→ SOURCE MATERIAL:
┄┄┄┄┄┄┄┄┄┄┄┄┄┄┄┄┄┄┄┄

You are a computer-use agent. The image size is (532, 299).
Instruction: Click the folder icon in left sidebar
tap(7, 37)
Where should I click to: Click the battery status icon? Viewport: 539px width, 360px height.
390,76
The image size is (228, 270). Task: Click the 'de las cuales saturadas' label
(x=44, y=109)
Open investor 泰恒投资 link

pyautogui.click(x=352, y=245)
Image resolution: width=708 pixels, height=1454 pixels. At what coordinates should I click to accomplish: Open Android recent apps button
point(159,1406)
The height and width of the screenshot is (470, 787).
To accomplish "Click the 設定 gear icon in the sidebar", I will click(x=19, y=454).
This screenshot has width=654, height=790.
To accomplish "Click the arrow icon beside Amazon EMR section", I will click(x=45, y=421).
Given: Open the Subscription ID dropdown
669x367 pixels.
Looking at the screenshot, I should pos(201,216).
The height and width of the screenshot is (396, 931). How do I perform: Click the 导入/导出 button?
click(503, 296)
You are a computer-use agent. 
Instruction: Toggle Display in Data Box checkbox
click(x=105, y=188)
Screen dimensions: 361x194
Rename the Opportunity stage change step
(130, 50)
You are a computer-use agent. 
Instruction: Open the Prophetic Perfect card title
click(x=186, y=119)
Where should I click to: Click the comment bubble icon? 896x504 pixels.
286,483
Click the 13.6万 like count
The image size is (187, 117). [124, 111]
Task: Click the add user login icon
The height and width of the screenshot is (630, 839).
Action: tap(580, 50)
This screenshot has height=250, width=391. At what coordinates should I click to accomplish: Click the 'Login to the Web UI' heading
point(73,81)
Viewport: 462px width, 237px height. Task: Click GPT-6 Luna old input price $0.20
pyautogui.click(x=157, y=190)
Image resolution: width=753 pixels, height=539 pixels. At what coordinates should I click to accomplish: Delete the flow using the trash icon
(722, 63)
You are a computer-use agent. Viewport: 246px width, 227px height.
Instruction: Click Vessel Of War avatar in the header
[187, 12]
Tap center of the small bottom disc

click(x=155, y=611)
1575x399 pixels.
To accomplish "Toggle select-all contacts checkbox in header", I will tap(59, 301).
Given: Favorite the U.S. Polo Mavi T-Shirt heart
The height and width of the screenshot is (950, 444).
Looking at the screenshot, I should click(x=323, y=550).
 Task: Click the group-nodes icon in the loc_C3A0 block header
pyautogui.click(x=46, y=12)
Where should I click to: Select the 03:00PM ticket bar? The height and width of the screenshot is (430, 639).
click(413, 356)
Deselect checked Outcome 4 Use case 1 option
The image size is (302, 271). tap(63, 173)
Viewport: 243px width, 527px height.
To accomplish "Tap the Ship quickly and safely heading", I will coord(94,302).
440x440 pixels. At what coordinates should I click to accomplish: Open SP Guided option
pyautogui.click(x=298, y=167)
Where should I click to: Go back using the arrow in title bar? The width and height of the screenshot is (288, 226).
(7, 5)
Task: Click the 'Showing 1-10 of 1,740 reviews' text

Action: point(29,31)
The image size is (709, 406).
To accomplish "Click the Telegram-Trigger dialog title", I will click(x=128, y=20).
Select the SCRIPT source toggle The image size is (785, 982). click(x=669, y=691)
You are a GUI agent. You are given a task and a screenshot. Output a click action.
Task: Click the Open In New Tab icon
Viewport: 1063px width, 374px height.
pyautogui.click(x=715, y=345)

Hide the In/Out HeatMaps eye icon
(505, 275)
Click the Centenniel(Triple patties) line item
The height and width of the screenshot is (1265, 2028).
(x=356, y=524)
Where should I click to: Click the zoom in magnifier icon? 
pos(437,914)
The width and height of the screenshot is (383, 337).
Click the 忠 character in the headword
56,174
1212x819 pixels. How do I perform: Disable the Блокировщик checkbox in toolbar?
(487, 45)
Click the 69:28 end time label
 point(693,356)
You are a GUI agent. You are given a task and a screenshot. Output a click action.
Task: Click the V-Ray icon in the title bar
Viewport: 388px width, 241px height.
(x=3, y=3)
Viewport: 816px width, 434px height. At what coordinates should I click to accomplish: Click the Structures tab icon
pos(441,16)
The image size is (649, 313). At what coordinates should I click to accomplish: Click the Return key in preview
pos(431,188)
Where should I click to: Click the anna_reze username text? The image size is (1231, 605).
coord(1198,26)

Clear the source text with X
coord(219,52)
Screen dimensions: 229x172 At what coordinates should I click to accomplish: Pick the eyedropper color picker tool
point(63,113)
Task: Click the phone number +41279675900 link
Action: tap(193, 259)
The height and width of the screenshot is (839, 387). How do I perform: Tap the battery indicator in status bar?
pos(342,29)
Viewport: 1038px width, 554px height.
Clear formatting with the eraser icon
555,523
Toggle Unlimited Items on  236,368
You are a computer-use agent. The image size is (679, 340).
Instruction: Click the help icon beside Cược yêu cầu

┄┄┄┄┄┄┄┄┄┄┄┄┄┄┄┄┄┄┄┄

Extract, from the listing above, every line where the string "agent" occurs.

You are a computer-use agent. The image size is (532, 299).
You are a computer-use agent. 
You are a computer-use agent. 
You are a computer-use agent. Viewport: 246px width, 227px height.
You are a GUI agent. You are given a task and a screenshot. Output a click action.
You are a GUI agent. You are given a task and a screenshot. Output a click action.
You are a computer-use agent. The image size is (679, 340).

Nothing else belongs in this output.